The chapter also discussed the applicability of work environment privacy and information privacy for both employees and customers engaged in retail order fulfillment operations and processes. As noted, several dimensions of work environment privacy exist, and they include visual, spatial, acoustic, and olfactory forms of privacy, each having ramifications in retail fulfillment operations contexts. The discussion also defined and debated information privacy and indicated its applicability to both employees and customers in retail fulfillment operations. For retail fulfillment operations employees, their propensity to accept tracking, surveillance, or monitoring technologies in the workplace can be contingent on their individual characteristics. These characteristics can be identified as personality, values, goal orientation, occupational and work characteristics, and organizational culture and climate.
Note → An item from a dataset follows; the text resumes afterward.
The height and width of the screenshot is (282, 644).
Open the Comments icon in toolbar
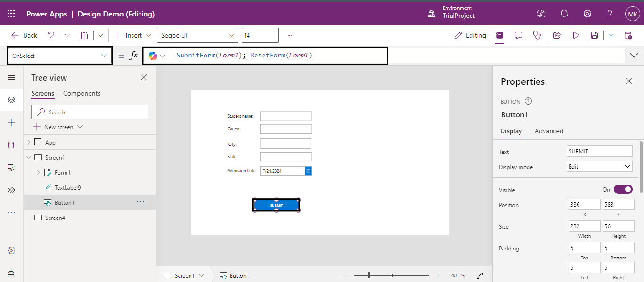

In discussing information privacy as it relates to retail customers, the chapter singled out the four factors related to privacy that customers generally expressed concern over. These factors are unauthorized access, secondary use, errors, and collection. Additionally, privacy concerns impact customers’ willingness to disclose information to retailers. Various factors affecting customer willingness to disclose information include individual differences, consumer-company relationship, and retail setting contextual differences. Additionally, privacy calculus theory is applicable to retail customer information privacy perceptions regarding order delivery activity within retail fulfillment operations. There are two key impacts in this area, the first being that customer willingness to share information with retailers while engaging in the purchasing journey online can directly affect the knowledge retailers have and can use to customize and design delivery services that align with customer preferences. Second, the novelty of several advanced technologies used to deliver packages can be the source of customer privacy concerns. Among these technologies are smart parcel lockers and drones. This chapter concluded with thoughts about how perceived data privacy, privacy concern, perceived usefulness of technologies, perceived risk, and trust all play a role in the way retail customers apprehend privacy risk as it pertains to them interacting with advanced technologies in retail fulfillment delivery operations.